On the chopping block are some of President Trump’s favorite parts of the bill, like not taxing overtime.Credit...Eric Lee for The New York Times

Andrew Duehren

June 11, 2025Updated 3:13 p.m. ET

Even before the House passed the sweeping bill carrying President Trump’s domestic policy agenda, Senate Republicans made it clear that they hoped to make major changes to the legislation before the G.O.P. was done muscling it through Congress.

Several have wanted to pare back the cuts to Medicaid, the health care program for the poor, that House Republicans envisioned in the version of the legislation that they approved late last month. A handful have sought to salvage tax credits incentivizing clean energy projects that the House measure would repeal. Many have pushed to grant companies prized tax breaks for the long run, not just for a few years, as their colleagues across the Capitol opted to do.

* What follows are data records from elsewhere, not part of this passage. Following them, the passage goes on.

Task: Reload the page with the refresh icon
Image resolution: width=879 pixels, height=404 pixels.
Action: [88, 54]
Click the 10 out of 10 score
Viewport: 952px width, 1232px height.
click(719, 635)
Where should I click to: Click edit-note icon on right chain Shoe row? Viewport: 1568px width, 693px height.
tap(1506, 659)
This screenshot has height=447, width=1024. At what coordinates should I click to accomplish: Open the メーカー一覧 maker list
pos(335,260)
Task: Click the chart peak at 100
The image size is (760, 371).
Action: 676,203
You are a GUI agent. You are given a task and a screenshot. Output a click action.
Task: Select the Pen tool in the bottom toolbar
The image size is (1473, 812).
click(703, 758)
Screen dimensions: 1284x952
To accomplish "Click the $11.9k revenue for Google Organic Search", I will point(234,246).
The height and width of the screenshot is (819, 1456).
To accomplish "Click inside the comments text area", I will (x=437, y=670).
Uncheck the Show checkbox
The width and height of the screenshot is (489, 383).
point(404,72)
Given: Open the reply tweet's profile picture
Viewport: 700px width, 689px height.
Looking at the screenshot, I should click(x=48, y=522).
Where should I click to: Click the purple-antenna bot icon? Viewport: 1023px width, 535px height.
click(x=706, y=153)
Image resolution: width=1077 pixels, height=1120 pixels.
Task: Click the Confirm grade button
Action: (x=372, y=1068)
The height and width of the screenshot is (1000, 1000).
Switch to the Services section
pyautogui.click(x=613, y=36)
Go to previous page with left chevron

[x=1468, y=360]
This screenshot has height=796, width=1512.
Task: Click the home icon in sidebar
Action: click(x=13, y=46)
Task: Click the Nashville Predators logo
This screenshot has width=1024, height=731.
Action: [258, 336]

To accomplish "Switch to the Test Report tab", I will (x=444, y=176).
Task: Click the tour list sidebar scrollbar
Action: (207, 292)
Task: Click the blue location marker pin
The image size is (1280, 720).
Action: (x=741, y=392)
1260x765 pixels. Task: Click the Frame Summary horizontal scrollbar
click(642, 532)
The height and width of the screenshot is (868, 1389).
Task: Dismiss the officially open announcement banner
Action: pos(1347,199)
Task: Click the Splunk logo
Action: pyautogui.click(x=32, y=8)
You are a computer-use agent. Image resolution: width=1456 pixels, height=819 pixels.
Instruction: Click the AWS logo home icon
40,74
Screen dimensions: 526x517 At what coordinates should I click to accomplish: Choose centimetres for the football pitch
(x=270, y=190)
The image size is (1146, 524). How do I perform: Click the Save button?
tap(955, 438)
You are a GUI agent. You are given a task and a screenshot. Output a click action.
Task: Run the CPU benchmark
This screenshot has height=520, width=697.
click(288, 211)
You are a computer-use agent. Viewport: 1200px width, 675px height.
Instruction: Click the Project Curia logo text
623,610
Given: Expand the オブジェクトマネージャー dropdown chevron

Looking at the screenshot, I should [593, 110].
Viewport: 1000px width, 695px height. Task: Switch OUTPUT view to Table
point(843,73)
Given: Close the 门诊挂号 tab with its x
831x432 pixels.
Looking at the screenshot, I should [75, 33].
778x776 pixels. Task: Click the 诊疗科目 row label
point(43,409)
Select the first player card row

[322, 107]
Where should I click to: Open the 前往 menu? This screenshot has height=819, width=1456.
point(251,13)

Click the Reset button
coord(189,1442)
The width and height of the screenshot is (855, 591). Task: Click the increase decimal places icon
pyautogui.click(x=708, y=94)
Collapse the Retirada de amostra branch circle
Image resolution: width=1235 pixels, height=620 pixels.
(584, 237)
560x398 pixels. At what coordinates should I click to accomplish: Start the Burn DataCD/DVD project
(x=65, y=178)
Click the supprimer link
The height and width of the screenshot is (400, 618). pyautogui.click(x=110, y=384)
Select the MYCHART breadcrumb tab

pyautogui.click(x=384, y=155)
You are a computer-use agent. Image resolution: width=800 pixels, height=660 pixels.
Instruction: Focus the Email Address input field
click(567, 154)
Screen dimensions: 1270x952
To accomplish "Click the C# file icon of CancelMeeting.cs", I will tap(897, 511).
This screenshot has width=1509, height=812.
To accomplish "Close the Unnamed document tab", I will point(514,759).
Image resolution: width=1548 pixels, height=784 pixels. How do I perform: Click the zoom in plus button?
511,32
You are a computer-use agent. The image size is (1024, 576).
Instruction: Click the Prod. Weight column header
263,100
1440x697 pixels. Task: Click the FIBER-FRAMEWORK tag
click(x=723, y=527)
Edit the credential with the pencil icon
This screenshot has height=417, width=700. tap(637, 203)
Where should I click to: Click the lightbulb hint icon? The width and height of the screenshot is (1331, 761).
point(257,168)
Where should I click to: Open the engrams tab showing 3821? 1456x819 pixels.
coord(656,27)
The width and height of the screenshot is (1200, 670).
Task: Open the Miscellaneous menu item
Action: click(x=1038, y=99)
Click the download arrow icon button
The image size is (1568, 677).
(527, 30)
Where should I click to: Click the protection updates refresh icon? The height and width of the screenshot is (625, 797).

The problem senators face is that each of these changes would be expensive. At $2.4 trillion, the cost of the legislation that barely passed the House is already huge. So Senate Republicans are now hunting for ways to save money, a hazardous task that could involve shaving the ambitions of their colleagues in the House or in the White House.

On the chopping block are some of Mr. Trump’s favorite parts of the bill, like not taxing overtime. Republican lawmakers have long been skeptical of some of the president’s tax ideas, with the view that the populist policies will not spur the economy like traditional supply-side conservatism can.

“I think it all comes down to what we’ve got to pay for,” Senator Thom Tillis, Republican of North Carolina, said. “At the end of the day, we’ve got to pay for pro-growth policies.”

The debate is in some ways a classic one on Capitol Hill, where throughout history and without regard to political party, senators have been reluctant to defer to their colleagues in the House, and vice versa.